[Start of section]
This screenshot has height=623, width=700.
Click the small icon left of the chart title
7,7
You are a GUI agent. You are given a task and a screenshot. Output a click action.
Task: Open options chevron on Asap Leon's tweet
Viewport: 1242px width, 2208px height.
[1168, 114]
[End of section]
BRIEF -> The records must be reproduced in full. Nothing should differ.

TASK RESULT ->
This screenshot has height=623, width=700.
Click the small icon left of the chart title
7,7
You are a GUI agent. You are given a task and a screenshot. Output a click action.
Task: Open options chevron on Asap Leon's tweet
Viewport: 1242px width, 2208px height.
[1168, 114]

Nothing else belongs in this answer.